According to a government statement, aired on state television, al-Maliki said the pause was designed to give a "chance to those who repented and want to lay down their arms".

'Political solution'

Al-Maliki also said that fighters "who lay down their arms and participated in the recent acts of violence" would not be prosecuted.

Your Views

Should Arab states support Iraqi "resistance"?

Send us your views

But the statement was issued less than 24 hours after al-Maliki told reporters that he intended to launch security operations against Mahdi Army strongholds in Baghdad, including Sadr City, home to about 2.5 million Shias.

Sadiq al-Rikabi, a senior al-Maliki adviser, said: "It is not possible to look for only a military solution. There must be a political solution and that's why the prime minister issued today's statement."

"We must have calm.

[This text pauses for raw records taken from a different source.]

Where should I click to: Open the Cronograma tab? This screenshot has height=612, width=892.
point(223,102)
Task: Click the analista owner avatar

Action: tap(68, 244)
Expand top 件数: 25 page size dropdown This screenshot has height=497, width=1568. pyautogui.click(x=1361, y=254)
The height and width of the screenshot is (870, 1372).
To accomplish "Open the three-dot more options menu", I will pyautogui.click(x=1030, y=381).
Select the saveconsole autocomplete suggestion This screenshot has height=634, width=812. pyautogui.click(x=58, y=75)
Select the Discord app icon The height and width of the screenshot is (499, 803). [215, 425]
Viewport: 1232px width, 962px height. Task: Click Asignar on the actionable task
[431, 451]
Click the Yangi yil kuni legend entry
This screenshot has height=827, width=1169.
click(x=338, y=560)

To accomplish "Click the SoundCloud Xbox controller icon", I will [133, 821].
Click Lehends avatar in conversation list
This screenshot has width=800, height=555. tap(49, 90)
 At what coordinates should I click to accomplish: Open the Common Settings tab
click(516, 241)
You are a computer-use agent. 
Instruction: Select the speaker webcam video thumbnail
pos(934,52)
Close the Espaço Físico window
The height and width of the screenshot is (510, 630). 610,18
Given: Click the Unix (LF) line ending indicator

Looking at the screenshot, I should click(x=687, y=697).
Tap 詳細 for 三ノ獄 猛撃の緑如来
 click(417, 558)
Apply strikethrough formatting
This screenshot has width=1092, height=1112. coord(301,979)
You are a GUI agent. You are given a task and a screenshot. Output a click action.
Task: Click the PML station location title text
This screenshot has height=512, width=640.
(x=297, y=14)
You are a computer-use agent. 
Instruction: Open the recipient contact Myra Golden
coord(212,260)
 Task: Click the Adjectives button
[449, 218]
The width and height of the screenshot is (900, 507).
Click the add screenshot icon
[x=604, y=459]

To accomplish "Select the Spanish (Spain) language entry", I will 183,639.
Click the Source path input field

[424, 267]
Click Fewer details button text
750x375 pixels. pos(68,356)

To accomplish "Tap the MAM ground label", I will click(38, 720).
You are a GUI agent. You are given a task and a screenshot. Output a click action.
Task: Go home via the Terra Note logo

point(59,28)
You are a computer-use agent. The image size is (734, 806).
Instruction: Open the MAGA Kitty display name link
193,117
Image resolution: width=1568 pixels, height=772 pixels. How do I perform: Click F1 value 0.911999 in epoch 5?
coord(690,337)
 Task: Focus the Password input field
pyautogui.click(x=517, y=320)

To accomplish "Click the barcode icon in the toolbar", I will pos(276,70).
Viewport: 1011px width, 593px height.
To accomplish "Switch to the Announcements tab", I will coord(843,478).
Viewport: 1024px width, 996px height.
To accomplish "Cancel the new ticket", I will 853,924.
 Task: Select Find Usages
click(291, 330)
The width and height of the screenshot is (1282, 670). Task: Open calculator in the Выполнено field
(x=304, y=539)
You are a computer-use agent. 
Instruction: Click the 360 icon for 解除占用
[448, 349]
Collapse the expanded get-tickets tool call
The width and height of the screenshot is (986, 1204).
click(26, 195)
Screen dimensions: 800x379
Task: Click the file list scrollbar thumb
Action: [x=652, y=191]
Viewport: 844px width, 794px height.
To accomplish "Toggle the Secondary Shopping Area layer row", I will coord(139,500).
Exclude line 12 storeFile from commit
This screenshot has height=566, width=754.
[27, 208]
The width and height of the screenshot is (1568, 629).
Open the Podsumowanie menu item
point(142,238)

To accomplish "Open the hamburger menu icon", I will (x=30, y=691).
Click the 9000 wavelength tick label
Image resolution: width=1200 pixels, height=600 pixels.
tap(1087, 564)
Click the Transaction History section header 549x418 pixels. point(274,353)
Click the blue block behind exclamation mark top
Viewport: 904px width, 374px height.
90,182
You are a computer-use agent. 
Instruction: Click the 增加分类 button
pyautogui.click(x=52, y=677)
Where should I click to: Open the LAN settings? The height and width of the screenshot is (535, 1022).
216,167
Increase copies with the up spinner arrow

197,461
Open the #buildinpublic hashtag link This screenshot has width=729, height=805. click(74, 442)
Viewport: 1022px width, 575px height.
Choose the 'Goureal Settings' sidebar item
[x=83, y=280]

Many politicians advised al-Maliki against confrontation, warning him that clashes benefited other parties."

Hassan al-Rubaie, a member of al-Sadr's 30-member bloc in parliament, told the Associated Press news agency that the decision to stop arrests was made during talks between Sadrist representatives and al-Maliki aides on Thursday.

Al-Rubaie said the freeze applied even in cases where an arrest warrant had been issued and negotiations were under way on other Sadrist demands.

Anti-US protests

The venue for al-Sadr's protest against US forces had earlier been set for the city of Najaf but a spokesman said it would be more effective in the Iraqi capital and would allow more people to take part.

Salah al-Obeidi, spokesman for Sadr's office in Najaf, said: "The Sadr movement has decided to change the venue of the huge demonstration that had been announced for Najaf on April 9."

"A protest in Baghdad will be more effective because it is in the capital, and secondly, a protest there will allow people of other sects to participate."
  
Obeidi also said that the protest is "not limited to the Sadr movement. We want all Iraqis to take part. The target of the protest is the [US]  occupation".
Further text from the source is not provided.